Anderszins verenigt het weefgestoel de mechanische voordelen van een vlakweefgestoelte met een controlemogelijkheid, zoals die voordien alleen mogelijk was met een hoogweefgestoelte. De manuele controlemogelijkheden bij het splitsen van de draden in even en oneven, wat alleen voorbehouden was aan horizontale weefgestoelten met pedalen, is eveneens mogelijk. De tekeningen worden met grote nauwkeurigheid vergroot op ruitjespaper, waarbij elk ruitje overeenkomt met één steek en één kleur. Er worden 5 steken per centimenter aangebracht, oftewel 250.000 steken per vierkante meter.
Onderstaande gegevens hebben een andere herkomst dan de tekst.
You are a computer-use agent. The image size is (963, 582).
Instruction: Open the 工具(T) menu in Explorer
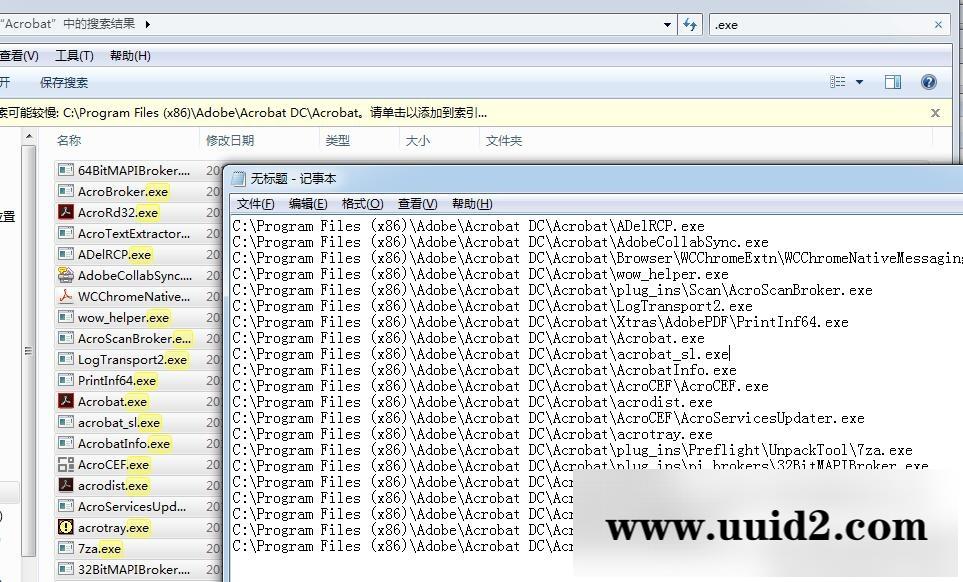click(x=74, y=55)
Het minitieus overtekenen op ruitjespapier kan voor een groot werk makkelijk meer dan een jaar duren en dan moet het weefwerk nog beginnen.
De tapijten uit Portalegre zijn een materialisatie van kunstwerken. Maar zij zijn zelf ook originele kunststukken dankzij de technische kenmerken. Veel kunstenaars hebben de kwaliteit van de tapijtkunst erkend en kiezen deze techniek om hun stukken te reproduceren of te creëren. Voorbeelden zijn o.a. Almada Negreiros, Vieira da Silva, Arpad Szenes, Júlia Pomar, Abel Manta, Costa Pinheiro en José de Guimarães.
donderdag 18 september
De laatste dag op Portugese bodem was bedoeld als een rustdag. We fietsten terug naar Portagem waar we gisteren al even stopten om het oude Romeinse brugje te zien. Net achter dit brugje is één van de vele natuurlijke zwempartijen aangelegd door het riviertje af te dammen.
Iedere week wordt het water in het 'zwembad' geleegd om vers water aan te voeren. Dit gebeurt elke donderdag. Wat we niet wisten dat dit 's morgens al gedaan wordt, de gids zei het anders. Bij aankomst zagen we dus een leeg zwembad dat van de algenafzet gereinigd werd met een tractor met borstel. We kozen dus voor een wandeling en gingen 's middags lunchen in een plaatselijk restaurant.
Sommigen kozen om er nog een paar kilometer aan te breien tot een Romeinse ruïne en Ammaia museum, anderen verkozen om terug te keren naar de camping.